# start of DATASET
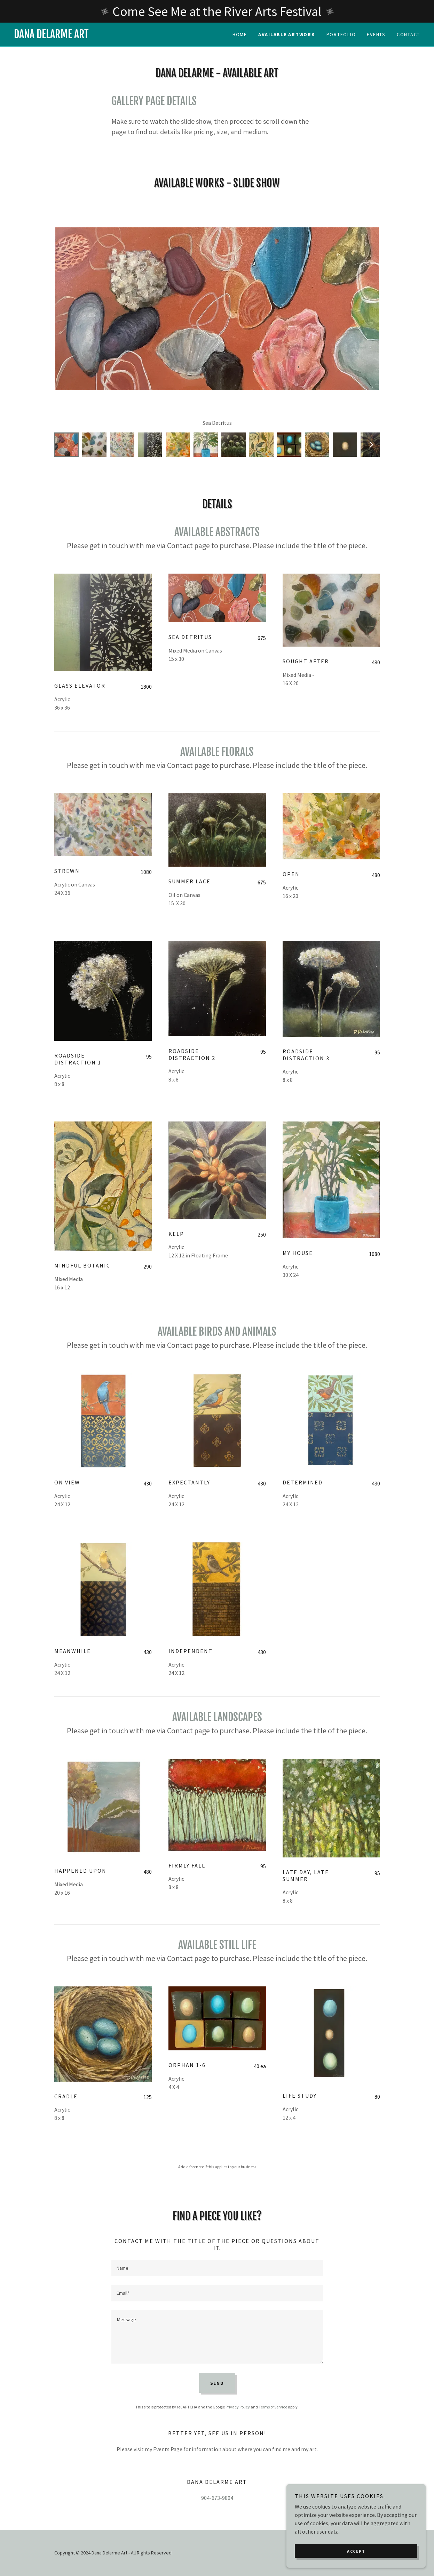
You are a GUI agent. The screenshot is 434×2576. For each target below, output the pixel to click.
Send (217, 2383)
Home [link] (239, 34)
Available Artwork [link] (286, 34)
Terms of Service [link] (273, 2406)
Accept (356, 2551)
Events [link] (376, 34)
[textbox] (217, 2268)
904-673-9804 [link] (217, 2497)
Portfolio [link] (341, 34)
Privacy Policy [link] (238, 2406)
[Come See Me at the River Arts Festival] (217, 11)
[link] (115, 36)
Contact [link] (408, 34)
# end of DATASET
** INSTRUCTIONS FOR THE TASK **
Rewrite all of the lines above, replacing every "link" with "hyperlink" and changing nothing else. Omit the pictures from your answer.

** THE COMPLETED TASK **
You are a GUI agent. The screenshot is 434×2576. For each target below, output the pixel to click.
Send (217, 2383)
Home [hyperlink] (239, 34)
Available Artwork [hyperlink] (286, 34)
Terms of Service [hyperlink] (273, 2406)
Accept (356, 2551)
Events [hyperlink] (376, 34)
[textbox] (217, 2268)
904-673-9804 [hyperlink] (217, 2497)
Portfolio [hyperlink] (341, 34)
Privacy Policy [hyperlink] (238, 2406)
[Come See Me at the River Arts Festival] (217, 11)
[hyperlink] (115, 36)
Contact [hyperlink] (408, 34)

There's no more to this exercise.